What makes such interactions a requirement?
Well, I agree we need to base theory on observable facts. Dust theory is more of a thought experiment or problem related to the nature of consciousness, which is not something we’ve been able to attack empirically. Nonetheless, Egan dismisses it with this “orderly universe” business. I’m arguing that there is a selection bias—if dust theory were true then only in an “orderly universe” do we argue about dust theory.
But I’m starting to come around to the position I think most of you are taking, which is that this is just a “pink unicorn” what-if proposition that isn’t worth contemplating—since we do in fact have an orderly universe which seems to account for things the way they are.
My problem is that once I accept the information state theory of consciousness, “dust based” conscious entities seems like an inevitable result, unless the actual universe is sufficiently bounded in time and space that the statistical likliehood of this is prohibitive.
But for anyone that adopts a many-worlds interpretation of QM or any variant of cosmology theory that yields an unbounded configuration space then I don’t see a way around this problem.
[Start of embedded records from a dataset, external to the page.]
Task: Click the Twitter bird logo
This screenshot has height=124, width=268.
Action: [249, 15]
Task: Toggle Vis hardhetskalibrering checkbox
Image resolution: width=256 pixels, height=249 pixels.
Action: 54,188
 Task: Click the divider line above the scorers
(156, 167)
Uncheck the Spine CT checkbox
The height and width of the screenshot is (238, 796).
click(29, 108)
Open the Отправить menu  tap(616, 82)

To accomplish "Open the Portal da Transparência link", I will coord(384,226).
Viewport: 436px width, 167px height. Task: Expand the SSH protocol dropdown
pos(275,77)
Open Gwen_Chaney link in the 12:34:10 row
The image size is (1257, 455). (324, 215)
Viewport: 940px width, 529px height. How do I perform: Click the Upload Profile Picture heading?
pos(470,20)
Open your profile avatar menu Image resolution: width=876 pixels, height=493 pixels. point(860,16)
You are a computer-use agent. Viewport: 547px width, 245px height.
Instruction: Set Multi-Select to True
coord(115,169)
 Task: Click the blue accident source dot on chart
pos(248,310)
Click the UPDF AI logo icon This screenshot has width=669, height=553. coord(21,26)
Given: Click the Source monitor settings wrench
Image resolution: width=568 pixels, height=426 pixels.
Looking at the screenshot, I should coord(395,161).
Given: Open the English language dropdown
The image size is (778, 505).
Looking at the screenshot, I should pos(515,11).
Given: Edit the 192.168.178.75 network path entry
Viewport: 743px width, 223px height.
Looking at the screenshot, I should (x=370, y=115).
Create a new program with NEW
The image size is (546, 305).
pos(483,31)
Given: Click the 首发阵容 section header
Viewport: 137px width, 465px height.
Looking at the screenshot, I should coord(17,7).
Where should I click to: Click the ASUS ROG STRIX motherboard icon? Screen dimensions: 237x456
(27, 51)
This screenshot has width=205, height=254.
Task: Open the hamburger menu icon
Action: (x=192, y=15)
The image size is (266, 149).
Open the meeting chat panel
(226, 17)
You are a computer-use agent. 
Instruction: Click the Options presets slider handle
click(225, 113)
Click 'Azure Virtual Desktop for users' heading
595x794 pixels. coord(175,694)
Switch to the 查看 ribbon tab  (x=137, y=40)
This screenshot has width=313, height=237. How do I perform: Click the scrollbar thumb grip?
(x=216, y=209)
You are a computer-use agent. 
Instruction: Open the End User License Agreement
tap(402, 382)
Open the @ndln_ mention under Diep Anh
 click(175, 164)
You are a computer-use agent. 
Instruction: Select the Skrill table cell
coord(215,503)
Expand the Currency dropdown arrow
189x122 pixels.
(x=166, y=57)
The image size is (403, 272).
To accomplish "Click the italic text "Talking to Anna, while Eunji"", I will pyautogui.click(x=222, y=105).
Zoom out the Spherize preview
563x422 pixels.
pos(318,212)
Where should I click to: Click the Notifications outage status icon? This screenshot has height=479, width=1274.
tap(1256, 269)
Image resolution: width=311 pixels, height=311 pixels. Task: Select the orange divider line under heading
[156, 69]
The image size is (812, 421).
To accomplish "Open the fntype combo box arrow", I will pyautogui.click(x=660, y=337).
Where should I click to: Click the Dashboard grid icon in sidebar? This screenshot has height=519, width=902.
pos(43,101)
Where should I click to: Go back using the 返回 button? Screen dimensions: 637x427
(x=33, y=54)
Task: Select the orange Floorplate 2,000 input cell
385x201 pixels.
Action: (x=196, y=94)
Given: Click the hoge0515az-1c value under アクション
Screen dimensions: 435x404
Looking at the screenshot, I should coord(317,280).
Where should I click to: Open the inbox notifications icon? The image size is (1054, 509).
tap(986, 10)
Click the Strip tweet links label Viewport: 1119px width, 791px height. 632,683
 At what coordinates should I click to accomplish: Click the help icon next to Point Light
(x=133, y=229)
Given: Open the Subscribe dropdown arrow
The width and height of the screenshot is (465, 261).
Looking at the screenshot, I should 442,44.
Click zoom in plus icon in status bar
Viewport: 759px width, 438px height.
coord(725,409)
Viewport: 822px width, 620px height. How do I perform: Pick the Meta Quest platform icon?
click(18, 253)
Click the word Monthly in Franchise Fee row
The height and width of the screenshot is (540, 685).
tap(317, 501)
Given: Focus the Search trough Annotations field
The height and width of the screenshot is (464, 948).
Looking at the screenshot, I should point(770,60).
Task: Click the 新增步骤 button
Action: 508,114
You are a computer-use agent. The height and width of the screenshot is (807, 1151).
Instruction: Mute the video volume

It’s empirically wrong: my experiences have been highly ordered in the past and so I expect them to be ordered in the future, and not to jump randomly around the universe just because there exist embodiments of every possible future state I might experience.
Just because the encoding of the different states are scattered about the universe doesn’t mean the conscious experience does not appear to be contiguous and linear to the observer; while they’d be in the minority in an infinite configuration space it is impossible that there won’t be states without memories of contiguous experiences.
Also, I agree. Based on our experiences we can conclude that we are not dust-minds.
Could either of you explain how you would expect your current state of consciousness with its memories of experiences to be any different from how it is now if it were a dust-mind?
I STILL am noticing that.
When you say you are still noticing it, what you are saying is that you have a memory of noticing it before, and you perceive it now. Talking to me about experiencing the passage of time amounts to just saying “dust theory is wrong”. I agree with that conclusion, but you haven’t given me any information I don’t already seem to have 33 years worth of.
It is extremely unlikely, but in an unbounded configuration space it simply has to happen, and to happen many times.
Many scientists and rationalists won’t offer a “why” alternative because we hit an information boundary at the unique cosmological singularity of the big bang. And most scientists think we should have evidence which we can use to build models that make accurate, verifiable predictions before we claim to understand the “why” of anything.
Can you imagine a world where everyone followed this advice? I don’t really know what would happen but it seems possible if all disposable income is given to people who don’t have an income in regions that don’t have an economy that this would choke economies and bringing the entire world population down to a subsistence level.